Je ne suis pas assez naïf pour ne pas imaginer toutes les tentatives des milieux d’affaires et des porteurs de capital pour préserver leurs positions en Afrique. Mais il s’agit plutôt ici de rapports de force. Si nous avons obtenu hier l’indépendance, nous pouvons aujourd’hui nous défendre activement et efficacement contre les tentatives de pillages de nos ressources. Dénoncer les manigances des étrangers ou des « affairistes blancs » n’est qu’une partie du problème.
Il ne faut pas donner l’occasion à cette nouvelle forme de domination de prospérer. Il faut traiter d’égal à égal avec ces puissances financières, négocier, défendre les intérêts de notre peuple. Et, surtout, ne pas nous laisser corrompre. La rencontre des autres peuples et l’appropriation de leurs nouvelles techniques et modes de vie sera d’autant plus facile que nous serons assurés dans notre propre culture et fier de ses valeurs.
La réputation de désordre et de laisser- aller africain n’est pour moi en rien lié à une culture ou un atavisme particulier qui appartiendrait en propre aux Noirs ! Il s’agit d’éducation, d’exemple et de modèle à suivre. Il n’y a là aucune fatalité pour l’Afrique, ni pour la Côte d’Ivoire ! Prenez l’état des écoles ou de l’université dans notre pays. A l’exception d’un ou deux établissements bien tenus, l’ensemble donne une impression d’anarchie et d’abandon désespérant. Comment voulez-vous que les futures élites en sortent bien formées ? Et ambitieuses pour redresser leur pays ?
Quand on tient en ordre sa maison, sa concession, et si on apprend à entretenir les biens communs, les rues, un dispensaire, une maternité…la vie des villageois en est changée, mais surtout leur avenir sera dorénavant différent. Les générations suivantes adopteront ce même modèle.

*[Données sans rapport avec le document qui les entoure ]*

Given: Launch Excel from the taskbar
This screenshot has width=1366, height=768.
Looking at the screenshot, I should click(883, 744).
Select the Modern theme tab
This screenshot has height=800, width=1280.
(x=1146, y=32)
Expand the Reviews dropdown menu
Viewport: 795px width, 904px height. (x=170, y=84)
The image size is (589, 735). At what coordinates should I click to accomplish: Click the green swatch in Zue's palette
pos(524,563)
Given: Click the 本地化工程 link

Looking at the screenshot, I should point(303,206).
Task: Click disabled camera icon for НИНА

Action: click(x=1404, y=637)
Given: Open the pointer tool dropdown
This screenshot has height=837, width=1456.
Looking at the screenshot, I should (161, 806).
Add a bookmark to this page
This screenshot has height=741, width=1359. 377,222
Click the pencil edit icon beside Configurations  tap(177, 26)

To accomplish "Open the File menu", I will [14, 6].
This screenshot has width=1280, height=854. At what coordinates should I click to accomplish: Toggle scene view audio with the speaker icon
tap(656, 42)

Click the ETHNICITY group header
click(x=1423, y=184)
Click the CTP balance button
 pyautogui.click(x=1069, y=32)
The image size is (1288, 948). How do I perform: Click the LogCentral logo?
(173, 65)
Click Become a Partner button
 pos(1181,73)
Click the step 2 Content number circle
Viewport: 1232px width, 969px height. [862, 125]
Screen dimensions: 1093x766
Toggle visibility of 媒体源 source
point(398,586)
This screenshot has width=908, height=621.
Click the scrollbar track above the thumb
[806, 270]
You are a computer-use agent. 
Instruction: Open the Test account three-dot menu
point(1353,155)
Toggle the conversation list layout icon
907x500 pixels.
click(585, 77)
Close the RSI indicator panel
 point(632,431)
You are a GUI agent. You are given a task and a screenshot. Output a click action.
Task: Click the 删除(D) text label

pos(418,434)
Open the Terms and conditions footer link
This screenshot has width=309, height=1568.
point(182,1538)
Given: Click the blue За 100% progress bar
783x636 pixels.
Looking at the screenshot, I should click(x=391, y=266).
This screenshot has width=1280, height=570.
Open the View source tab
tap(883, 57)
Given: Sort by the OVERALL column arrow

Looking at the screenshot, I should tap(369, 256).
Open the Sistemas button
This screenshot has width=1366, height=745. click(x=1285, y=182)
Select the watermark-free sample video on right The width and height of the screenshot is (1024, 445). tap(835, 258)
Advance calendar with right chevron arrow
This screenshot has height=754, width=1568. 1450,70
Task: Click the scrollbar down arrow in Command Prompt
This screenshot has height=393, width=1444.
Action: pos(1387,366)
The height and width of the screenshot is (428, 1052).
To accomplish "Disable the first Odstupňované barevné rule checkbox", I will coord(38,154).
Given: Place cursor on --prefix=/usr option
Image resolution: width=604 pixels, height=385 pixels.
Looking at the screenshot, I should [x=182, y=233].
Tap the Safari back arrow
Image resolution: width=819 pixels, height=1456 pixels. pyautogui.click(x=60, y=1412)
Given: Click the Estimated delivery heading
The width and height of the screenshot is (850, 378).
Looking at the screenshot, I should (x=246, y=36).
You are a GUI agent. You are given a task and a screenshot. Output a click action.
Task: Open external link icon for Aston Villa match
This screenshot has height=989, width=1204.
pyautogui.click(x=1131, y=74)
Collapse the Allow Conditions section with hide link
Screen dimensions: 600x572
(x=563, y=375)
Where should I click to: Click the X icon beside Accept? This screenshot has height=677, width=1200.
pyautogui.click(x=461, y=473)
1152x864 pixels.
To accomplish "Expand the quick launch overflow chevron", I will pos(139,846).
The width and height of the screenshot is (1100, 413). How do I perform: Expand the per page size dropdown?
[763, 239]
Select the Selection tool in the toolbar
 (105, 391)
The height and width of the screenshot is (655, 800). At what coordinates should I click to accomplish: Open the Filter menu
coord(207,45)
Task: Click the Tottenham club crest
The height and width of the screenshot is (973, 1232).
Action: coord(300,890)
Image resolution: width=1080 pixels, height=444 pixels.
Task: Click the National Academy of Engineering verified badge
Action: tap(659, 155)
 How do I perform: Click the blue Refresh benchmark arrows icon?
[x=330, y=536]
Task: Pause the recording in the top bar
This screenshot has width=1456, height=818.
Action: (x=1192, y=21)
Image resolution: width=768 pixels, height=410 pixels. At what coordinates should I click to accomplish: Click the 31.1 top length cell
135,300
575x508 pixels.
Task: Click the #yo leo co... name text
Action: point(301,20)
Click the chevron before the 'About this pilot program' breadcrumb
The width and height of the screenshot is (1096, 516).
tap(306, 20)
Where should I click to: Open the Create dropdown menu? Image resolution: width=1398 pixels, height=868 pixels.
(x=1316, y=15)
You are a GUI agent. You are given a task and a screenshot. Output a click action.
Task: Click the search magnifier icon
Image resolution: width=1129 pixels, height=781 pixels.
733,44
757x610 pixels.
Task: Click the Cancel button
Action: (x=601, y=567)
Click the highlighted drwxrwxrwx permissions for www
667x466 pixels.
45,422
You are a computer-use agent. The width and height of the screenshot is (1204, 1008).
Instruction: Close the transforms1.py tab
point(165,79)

Voilà la seule manière de faire évoluer les mentalités et d’accéder sérieusement à la modernité ! S’il leur arrive de quitter le village et cet environnement rural, ils reproduiront forcément ailleurs, dans la ville, les comportements et le modèle qu’ils ont vu à l’œuvre. C’est un travail de longue haleine, certes, mais c’est un préalable au redressement de notre pays. Il s’agit là pour moi de la seule voie efficace pour parvenir au développement… mon idée fixe, le développement de proximité ! Ce modèle est extensible à la devise initiée par Houphouët –Boigny : « Union, discipline, travail ».Cette vision-là peut sortir ce pays, et d’autres sur le continent, de l’impasse.